[Assignment] Starting with the line that contains "You are a computer-use", reproduce each line through the end of the entries exactly as written.

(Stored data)
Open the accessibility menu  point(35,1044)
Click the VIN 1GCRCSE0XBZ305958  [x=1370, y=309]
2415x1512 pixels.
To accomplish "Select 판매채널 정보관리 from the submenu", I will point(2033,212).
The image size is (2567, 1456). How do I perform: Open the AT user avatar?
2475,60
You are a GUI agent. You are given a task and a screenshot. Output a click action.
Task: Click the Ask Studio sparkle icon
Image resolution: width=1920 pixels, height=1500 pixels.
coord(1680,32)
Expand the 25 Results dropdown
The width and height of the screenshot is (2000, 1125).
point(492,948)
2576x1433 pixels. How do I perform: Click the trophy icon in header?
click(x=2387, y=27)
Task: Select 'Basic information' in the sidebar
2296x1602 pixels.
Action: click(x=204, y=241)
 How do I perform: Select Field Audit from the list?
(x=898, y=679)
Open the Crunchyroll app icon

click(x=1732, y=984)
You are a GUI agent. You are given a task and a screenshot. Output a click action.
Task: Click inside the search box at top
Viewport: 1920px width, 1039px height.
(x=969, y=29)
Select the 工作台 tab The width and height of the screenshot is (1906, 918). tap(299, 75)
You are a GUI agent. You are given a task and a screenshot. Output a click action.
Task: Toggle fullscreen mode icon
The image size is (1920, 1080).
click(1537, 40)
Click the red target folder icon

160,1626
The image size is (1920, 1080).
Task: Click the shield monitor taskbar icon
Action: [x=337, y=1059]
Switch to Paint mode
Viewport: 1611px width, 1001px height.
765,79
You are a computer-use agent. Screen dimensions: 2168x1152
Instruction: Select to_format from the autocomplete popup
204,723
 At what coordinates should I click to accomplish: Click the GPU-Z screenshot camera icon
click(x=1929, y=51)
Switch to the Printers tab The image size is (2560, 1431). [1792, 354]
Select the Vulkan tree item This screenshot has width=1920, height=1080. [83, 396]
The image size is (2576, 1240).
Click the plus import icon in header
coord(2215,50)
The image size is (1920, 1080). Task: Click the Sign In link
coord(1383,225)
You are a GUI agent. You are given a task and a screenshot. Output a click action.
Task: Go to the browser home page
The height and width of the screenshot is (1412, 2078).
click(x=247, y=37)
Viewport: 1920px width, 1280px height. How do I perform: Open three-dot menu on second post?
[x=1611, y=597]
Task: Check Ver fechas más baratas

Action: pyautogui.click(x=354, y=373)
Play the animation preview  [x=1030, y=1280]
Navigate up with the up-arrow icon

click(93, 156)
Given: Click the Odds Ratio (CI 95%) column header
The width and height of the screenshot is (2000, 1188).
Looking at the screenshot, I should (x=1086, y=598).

[Output below]
You are a computer-use agent. Screen dimensions: 2168x1152
Instruction: Select to_format from the autocomplete popup
204,723
 At what coordinates should I click to accomplish: Click the GPU-Z screenshot camera icon
click(x=1929, y=51)
Switch to the Printers tab The image size is (2560, 1431). [1792, 354]
Select the Vulkan tree item This screenshot has width=1920, height=1080. [83, 396]
The image size is (2576, 1240).
Click the plus import icon in header
coord(2215,50)
The image size is (1920, 1080). Task: Click the Sign In link
coord(1383,225)
You are a GUI agent. You are given a task and a screenshot. Output a click action.
Task: Go to the browser home page
The height and width of the screenshot is (1412, 2078).
click(x=247, y=37)
Viewport: 1920px width, 1280px height. How do I perform: Open three-dot menu on second post?
[x=1611, y=597]
Task: Check Ver fechas más baratas

Action: pyautogui.click(x=354, y=373)
Play the animation preview  [x=1030, y=1280]
Navigate up with the up-arrow icon

click(93, 156)
Given: Click the Odds Ratio (CI 95%) column header
The width and height of the screenshot is (2000, 1188).
Looking at the screenshot, I should (x=1086, y=598).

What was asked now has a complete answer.